More advanced usage:
``git log --diff-filter=A`` -- Same filters as ``git diff``
git log --pretty=raw
– raw, full, fuller, and even custom with sprintf
git log -3
– limits number of commits to 3 in this case.
git log --author=evan@wiredrive.com
– all commits authored by me.
git log --author=Evan
– all commits by me by using my name.
Ignoring Files¶
Flat text file called .gitignore
Per project: in project root
Example:
*.log
*.tmp
Ignores all files with .log and .tmp exensions.
Note
git status -u
– show me all files, don’t simplify, lists out all files below folders.
Applies, at evaluation time in memory.
You can add .gitignore files to subfolders, behave like .gitconfig:
Top has weakest precidence, bottom has highest precidence.
They’re evaluated as if concatenated end-to-end.
.gitignore can exist in any number of directories and subdirectories with no limit.
Git does not track empty directories.
How do you track empty directories? “holding it open with a toothpick.”
Usually the easiest way is to touch a .gitignore in that directory.
Preconfigured .gitignore files: https://github.com/github/gitignore
System-wide?
git config --global core.excudesfile "~/.gitignore"
Have to enable, can’t just create the file.
Removing Files¶
Closure to the add command
Basis for refactoring and renaming
rm <filename>
git rm <filename>
– put deletion into staging, if file doensn’t exist, just adds deletion to staging area
- example::
- rm <files> git add -u .
git add -u
grabs all removed files.
git rm <fileame>
removes the file and stages that file.
If you want it back:
git reset --hard
– we’ll come back to this, but it returns everything that is tracked to their last committed state.
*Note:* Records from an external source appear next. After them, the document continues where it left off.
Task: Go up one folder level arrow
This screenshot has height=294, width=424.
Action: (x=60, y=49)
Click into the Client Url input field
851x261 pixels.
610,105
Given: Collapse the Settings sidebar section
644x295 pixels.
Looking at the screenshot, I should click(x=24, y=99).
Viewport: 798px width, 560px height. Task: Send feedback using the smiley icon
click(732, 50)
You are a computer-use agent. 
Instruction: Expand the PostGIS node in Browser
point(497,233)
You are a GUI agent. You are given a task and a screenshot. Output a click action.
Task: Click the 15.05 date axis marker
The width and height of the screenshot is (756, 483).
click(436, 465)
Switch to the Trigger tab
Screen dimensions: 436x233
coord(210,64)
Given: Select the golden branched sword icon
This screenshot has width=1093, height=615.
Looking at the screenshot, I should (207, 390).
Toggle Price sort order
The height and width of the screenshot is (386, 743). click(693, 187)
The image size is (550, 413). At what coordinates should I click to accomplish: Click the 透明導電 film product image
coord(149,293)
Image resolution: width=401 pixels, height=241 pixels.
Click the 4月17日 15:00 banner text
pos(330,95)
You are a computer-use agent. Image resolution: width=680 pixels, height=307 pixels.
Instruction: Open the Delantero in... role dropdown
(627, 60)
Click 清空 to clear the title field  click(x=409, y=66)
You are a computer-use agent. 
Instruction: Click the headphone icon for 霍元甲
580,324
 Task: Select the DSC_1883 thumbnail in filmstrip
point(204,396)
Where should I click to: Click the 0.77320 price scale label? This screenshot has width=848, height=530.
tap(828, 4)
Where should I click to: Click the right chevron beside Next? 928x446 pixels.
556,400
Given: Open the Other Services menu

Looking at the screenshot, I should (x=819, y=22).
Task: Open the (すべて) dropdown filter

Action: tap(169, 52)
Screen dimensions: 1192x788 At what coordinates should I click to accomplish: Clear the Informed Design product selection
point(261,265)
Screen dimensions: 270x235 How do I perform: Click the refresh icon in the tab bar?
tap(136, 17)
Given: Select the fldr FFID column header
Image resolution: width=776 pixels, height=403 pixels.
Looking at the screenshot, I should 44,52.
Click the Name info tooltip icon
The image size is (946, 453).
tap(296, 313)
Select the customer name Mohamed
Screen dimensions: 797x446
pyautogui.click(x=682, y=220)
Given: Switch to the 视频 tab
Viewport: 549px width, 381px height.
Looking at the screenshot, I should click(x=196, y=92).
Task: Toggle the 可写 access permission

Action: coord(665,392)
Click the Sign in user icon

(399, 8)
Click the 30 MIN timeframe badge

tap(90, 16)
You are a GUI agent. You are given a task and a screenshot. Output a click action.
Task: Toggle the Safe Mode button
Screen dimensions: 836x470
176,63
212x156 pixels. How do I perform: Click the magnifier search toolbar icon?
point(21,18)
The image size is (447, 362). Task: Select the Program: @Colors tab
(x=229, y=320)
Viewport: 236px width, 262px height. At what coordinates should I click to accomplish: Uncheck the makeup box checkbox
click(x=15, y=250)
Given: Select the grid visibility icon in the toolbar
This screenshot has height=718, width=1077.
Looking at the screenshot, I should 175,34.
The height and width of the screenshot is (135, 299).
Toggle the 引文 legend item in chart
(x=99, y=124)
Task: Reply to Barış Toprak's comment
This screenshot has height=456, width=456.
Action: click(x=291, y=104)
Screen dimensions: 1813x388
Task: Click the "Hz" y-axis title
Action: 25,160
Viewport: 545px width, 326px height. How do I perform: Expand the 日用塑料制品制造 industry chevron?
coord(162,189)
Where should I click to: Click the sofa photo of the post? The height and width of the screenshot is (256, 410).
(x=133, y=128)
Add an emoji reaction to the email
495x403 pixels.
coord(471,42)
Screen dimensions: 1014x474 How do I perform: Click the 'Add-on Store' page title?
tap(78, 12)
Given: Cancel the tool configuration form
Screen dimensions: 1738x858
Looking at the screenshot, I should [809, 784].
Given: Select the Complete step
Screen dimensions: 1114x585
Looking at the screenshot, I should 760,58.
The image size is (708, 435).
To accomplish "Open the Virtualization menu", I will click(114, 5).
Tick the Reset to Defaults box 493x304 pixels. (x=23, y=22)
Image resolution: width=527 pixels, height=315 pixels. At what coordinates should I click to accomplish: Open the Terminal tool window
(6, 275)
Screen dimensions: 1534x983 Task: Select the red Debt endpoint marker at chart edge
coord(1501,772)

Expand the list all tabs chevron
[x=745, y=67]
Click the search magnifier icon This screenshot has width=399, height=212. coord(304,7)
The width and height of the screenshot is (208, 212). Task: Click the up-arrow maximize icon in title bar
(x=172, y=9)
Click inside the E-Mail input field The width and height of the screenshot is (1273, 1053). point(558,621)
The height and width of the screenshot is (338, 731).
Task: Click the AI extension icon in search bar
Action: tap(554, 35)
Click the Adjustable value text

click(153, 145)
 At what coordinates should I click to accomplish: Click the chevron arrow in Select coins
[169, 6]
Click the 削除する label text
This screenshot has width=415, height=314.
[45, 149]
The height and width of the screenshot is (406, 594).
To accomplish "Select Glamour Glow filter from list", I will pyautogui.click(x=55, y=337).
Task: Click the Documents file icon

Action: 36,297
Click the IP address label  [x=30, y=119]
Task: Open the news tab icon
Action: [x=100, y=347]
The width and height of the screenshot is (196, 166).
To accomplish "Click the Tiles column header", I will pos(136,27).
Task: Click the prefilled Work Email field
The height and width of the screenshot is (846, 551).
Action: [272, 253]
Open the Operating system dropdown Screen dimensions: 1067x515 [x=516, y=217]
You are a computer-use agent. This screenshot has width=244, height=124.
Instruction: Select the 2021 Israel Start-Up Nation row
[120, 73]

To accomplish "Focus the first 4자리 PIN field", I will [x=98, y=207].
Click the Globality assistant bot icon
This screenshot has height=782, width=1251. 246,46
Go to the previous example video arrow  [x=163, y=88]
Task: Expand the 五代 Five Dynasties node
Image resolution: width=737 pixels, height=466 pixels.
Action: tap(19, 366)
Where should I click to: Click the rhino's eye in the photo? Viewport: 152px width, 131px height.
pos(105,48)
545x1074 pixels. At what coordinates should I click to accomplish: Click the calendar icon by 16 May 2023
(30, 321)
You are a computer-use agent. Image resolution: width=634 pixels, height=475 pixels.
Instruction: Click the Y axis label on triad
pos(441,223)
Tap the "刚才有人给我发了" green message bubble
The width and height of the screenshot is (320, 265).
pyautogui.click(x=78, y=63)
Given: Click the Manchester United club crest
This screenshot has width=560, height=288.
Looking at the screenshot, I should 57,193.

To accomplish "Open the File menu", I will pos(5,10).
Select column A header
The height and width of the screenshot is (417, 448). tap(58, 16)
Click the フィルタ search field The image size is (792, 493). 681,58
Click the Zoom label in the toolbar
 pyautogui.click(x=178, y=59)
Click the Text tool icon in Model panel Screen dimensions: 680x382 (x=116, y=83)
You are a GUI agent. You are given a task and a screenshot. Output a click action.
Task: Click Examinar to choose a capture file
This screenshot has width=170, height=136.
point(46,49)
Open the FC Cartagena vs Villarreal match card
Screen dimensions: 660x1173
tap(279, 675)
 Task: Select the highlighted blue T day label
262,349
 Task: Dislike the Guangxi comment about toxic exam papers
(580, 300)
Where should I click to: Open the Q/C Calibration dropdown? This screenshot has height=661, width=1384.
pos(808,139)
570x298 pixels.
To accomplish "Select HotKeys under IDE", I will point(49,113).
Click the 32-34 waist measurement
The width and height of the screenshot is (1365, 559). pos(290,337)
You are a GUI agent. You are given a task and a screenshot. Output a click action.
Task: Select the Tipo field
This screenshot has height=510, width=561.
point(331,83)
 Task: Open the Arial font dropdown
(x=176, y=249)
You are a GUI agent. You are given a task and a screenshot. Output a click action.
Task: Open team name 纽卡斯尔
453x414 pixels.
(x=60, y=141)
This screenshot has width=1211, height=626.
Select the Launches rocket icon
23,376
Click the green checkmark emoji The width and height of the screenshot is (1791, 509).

Blows away everything that’s staged.
note: untracked files are untouched.
There is no move
primitive in git.
git mv <src> <dst>
– a ‘composed’ command for convenience.
Same as:
``mv <src> <dst> ; git add <dst>``
Rename flagged as soon as file is re-added. Git is good at detecting similar content.
There’s a pretty funny discussion on the git mailinglist as to why there is no move primitive. Might be worth a look. (See slides).
git log --stat -M
– shows renames in history.
Mindset should be that no matter how accurate we are when committing to history, there’s always a chance that the committer has been mistaken at commit time. Just move it to the display layer.
Q: Can you set a threshold on the similarity filter?
A: Yes, git log --stat -M90
.
git log -2 --stat -C --find-copies-harder
– Tells it to look harder for copy detection on top of rename detection.
This stuff can be used for the simplification of merges and is relevant for refactoring.